ここからは、先に求めた獲得目標をもとに展示会場での集客ペースを判断します。本記事でダウンロードできる集計表テンプレートにしたがって、2時間ごとの集客状況を記録し目標件数と照らし合わせます。

その際のポイントが2つあります。

ポイント1:展示会全体の来場状況を実際に見て判断する

近年、来場者の目的は情報収集がほとんどです。つまり、出展社側が思っているほど展示会への来場動機は強くないため、天候などの外的要因で来場が延期されがちです。単純に、集客が達成ペースに達していないからといってすぐに対策せず、外的要因を把握し来場者受付などを視察するなどして、展示会全体の来場状況と合わせて判断した方がいいでしょう。

ポイント2:13〜15時の集客ペースを重視する

先述しましたが、13〜15時の2時間で目標のおよそ半数近くが来場します。つまりこの時間帯の取りこぼしは、そのまま目標達成が遠ざかることを意味します。ローテーションを調整し対応できるスタッフ数を増やす、スタッフにこの2時間の集客に集中するように情報共有する、上手くいっていない施策を調整するなどして、この時間帯に確実に獲得できるようにできれば、目標達成に大きく近づけると思います。
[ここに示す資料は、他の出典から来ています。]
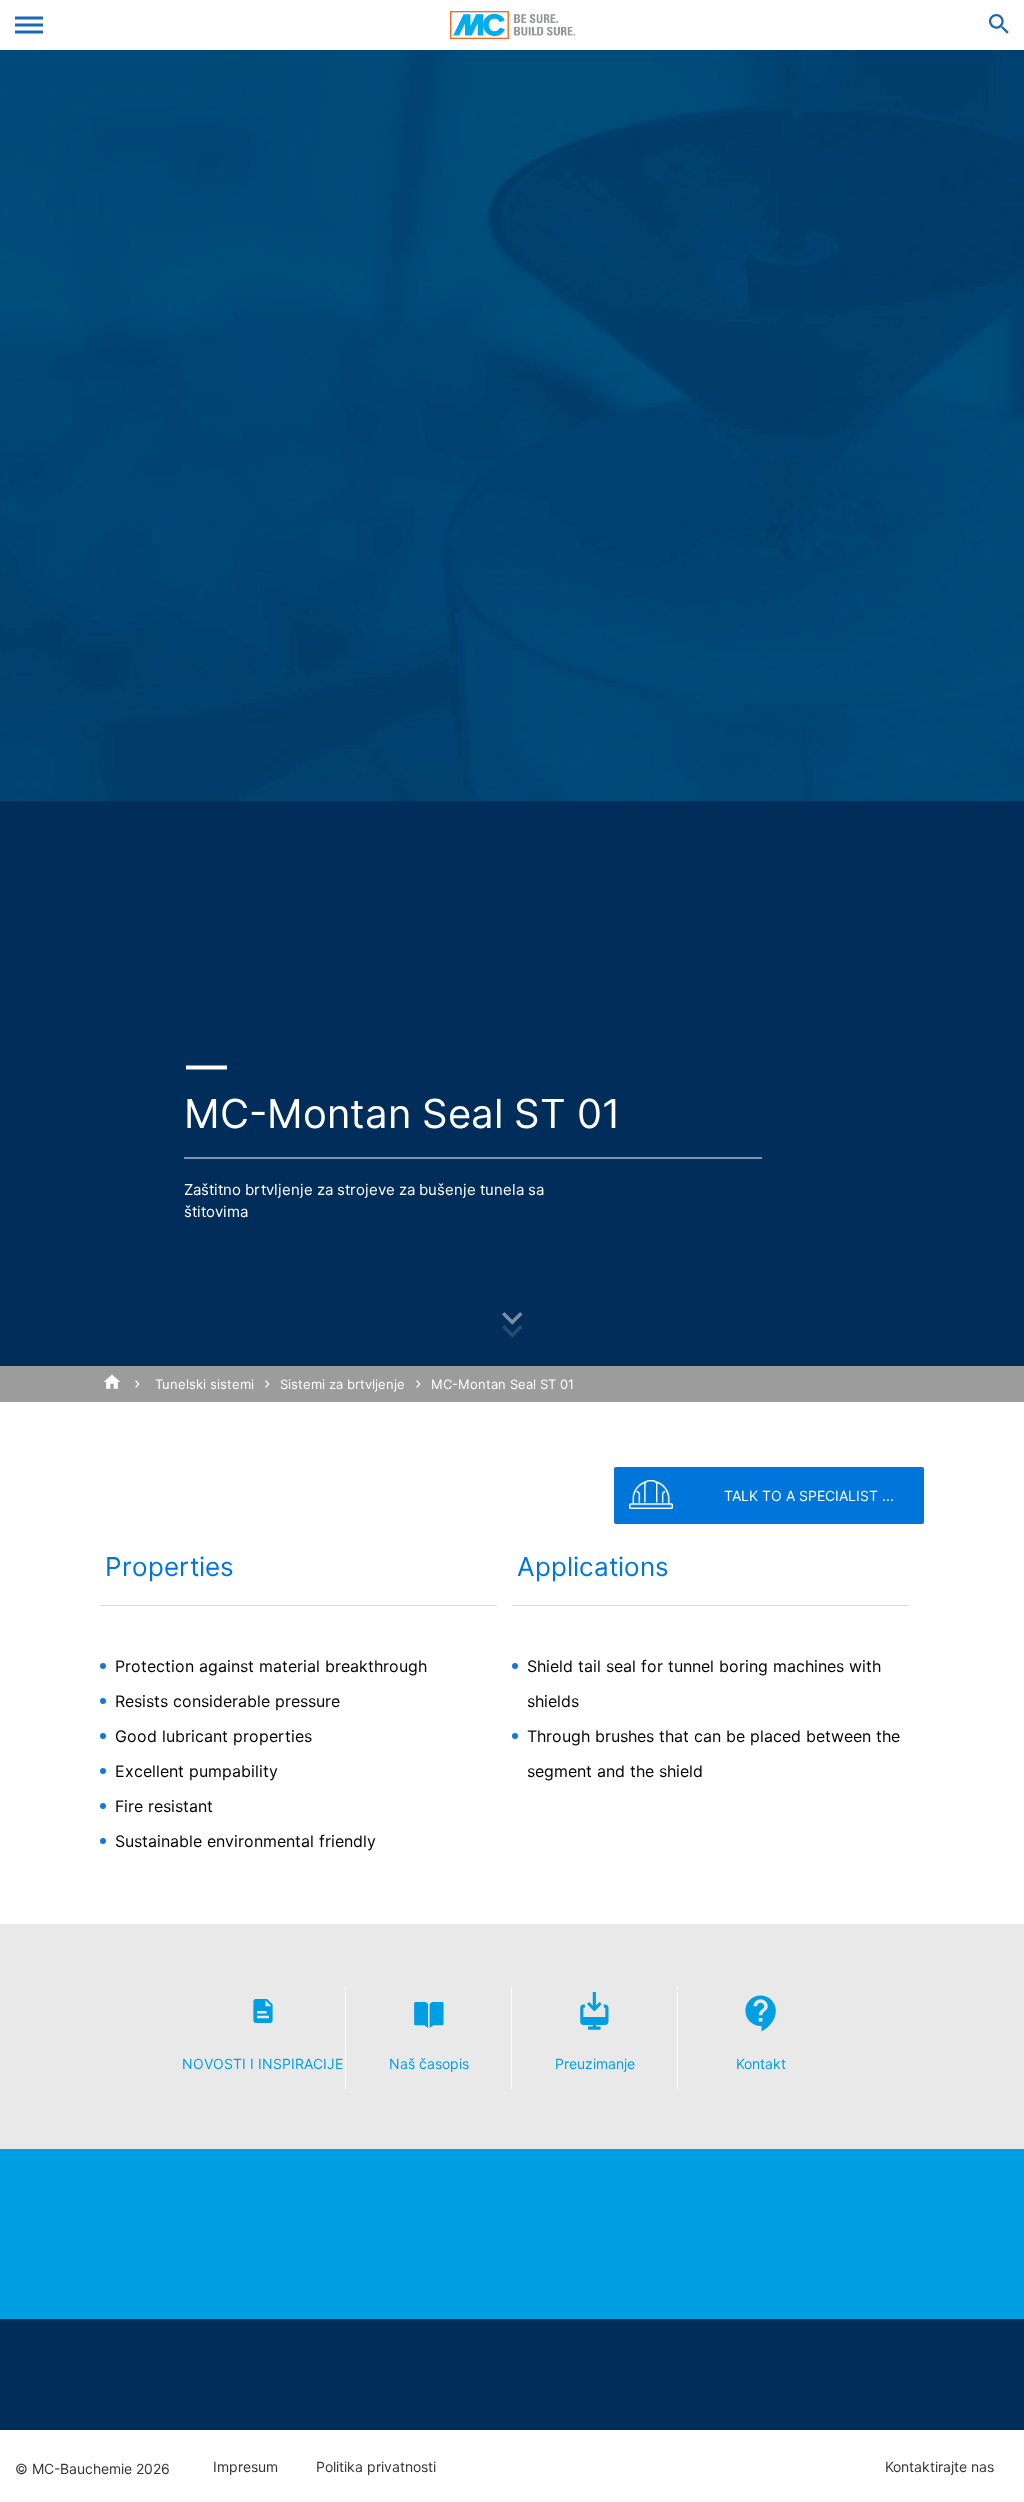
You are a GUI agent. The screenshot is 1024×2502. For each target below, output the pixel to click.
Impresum (245, 2467)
いかがでしたでしょうか。あくまで解決策の1つですが、今後の展示会における集計の参考になると思います。展示会の期間中、運営担当者は心体ともに疲れきっています。そこで目標が達成できるペースであれば運営担当者のモチベーションも上がり、さらに成果を目指すことにもつながります。

集客ペースを掴めない方、初めて展示会を運営される方は、一度実践してみてください。1回目の実践が、より精度の高い集客予測につながっていきます。

※記載されている内容は掲載当時のものであり、一部現状とは内容が異なる場合があります。ご了承ください。